══ Exercise material
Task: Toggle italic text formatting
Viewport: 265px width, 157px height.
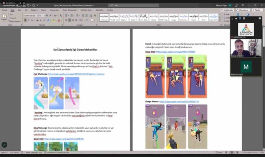Action: [28, 20]
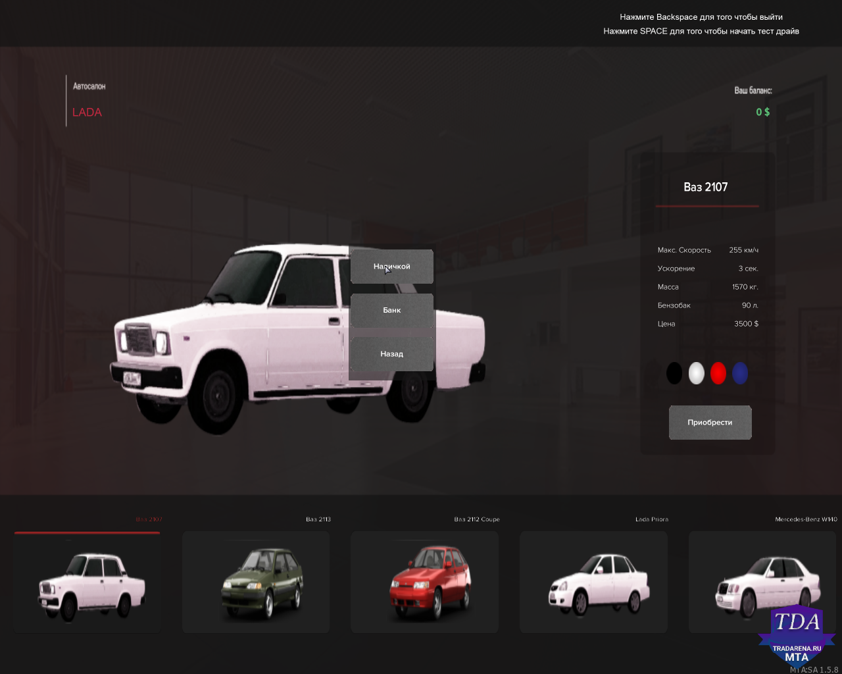Select the Банк payment option
Image resolution: width=842 pixels, height=674 pixels.
click(x=392, y=310)
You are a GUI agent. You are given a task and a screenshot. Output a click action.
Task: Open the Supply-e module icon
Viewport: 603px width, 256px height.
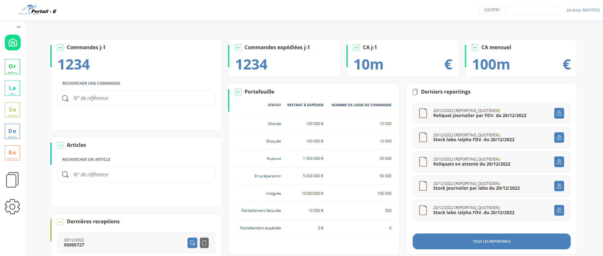coord(12,110)
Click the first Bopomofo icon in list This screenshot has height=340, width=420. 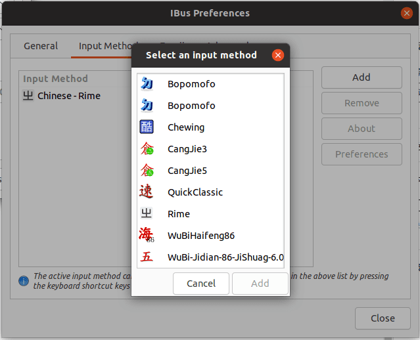(x=147, y=84)
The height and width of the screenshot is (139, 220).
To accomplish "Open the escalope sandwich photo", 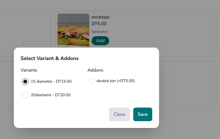I will (x=73, y=30).
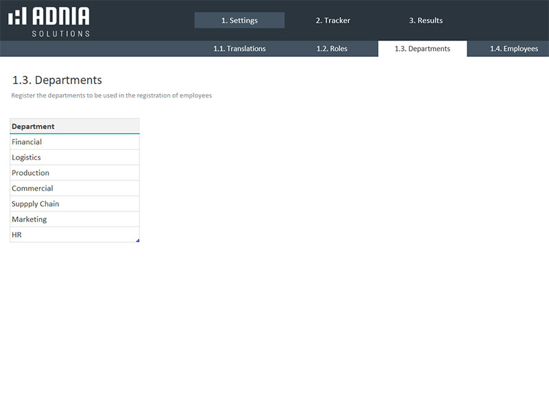Select the 1.3. Departments sub-tab
This screenshot has height=416, width=549.
click(422, 49)
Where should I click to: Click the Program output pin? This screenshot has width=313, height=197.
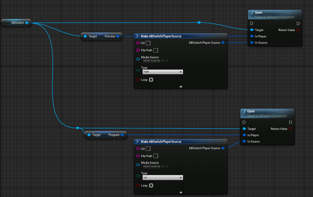(122, 135)
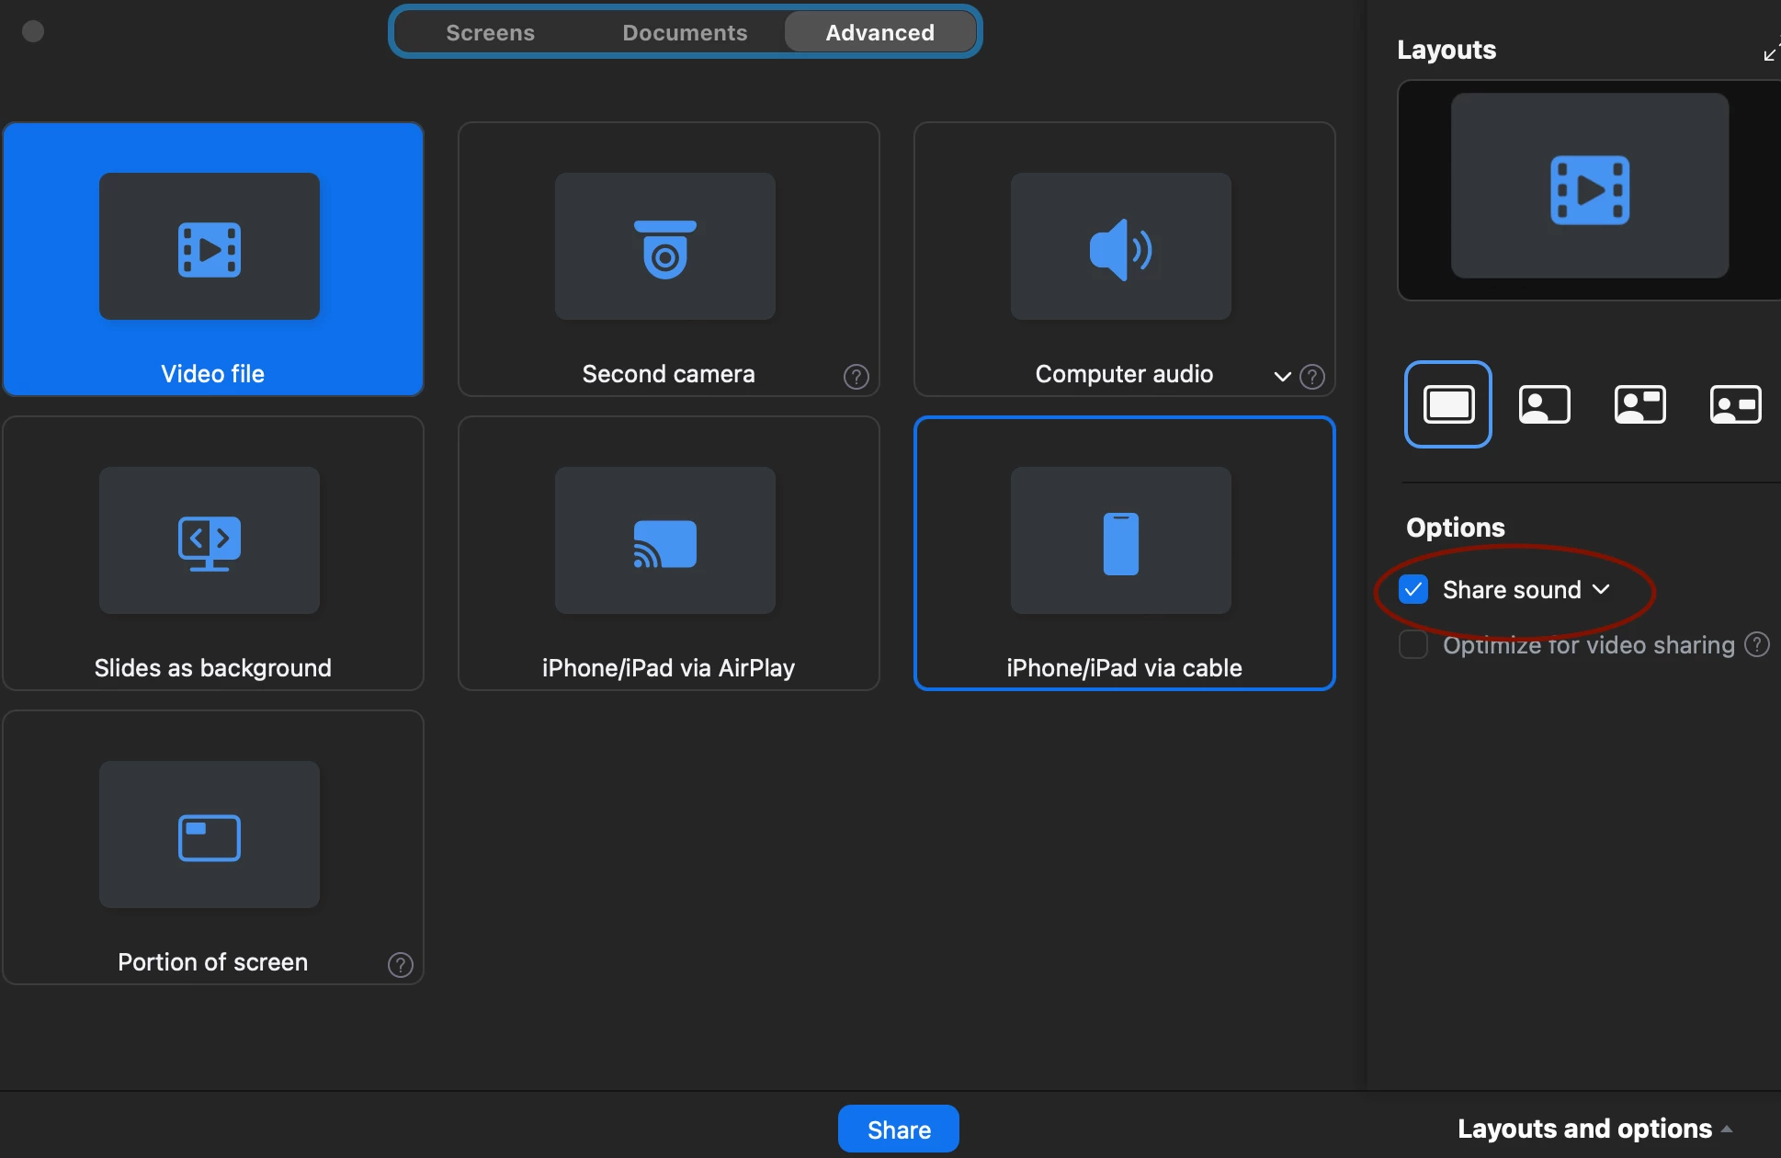Pick Slides as background option

point(212,552)
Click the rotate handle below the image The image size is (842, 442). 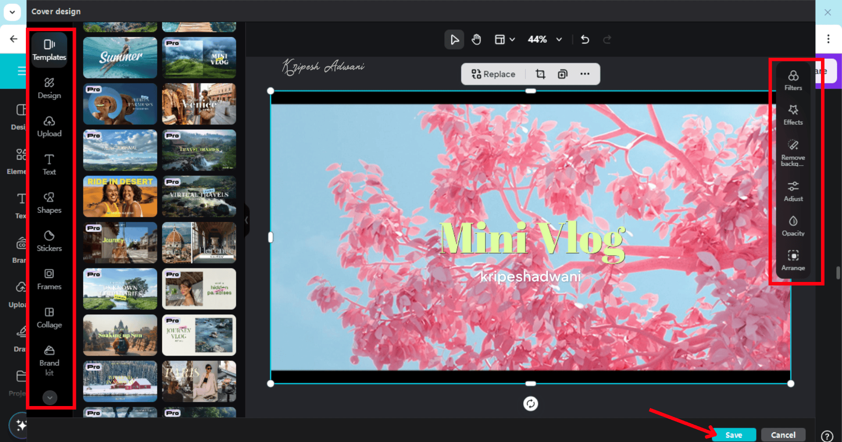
════
Goal:
Reproduce the items word for word, from the line with "Where should I" up to and including the last line of the items. Leave the pictures out of your answer.

Answer to the exercise:
Where should I click to: Click the Program output pin? This screenshot has width=313, height=197.
(122, 135)
Pick Slides as background option

point(212,552)
Click the rotate handle below the image The image size is (842, 442). 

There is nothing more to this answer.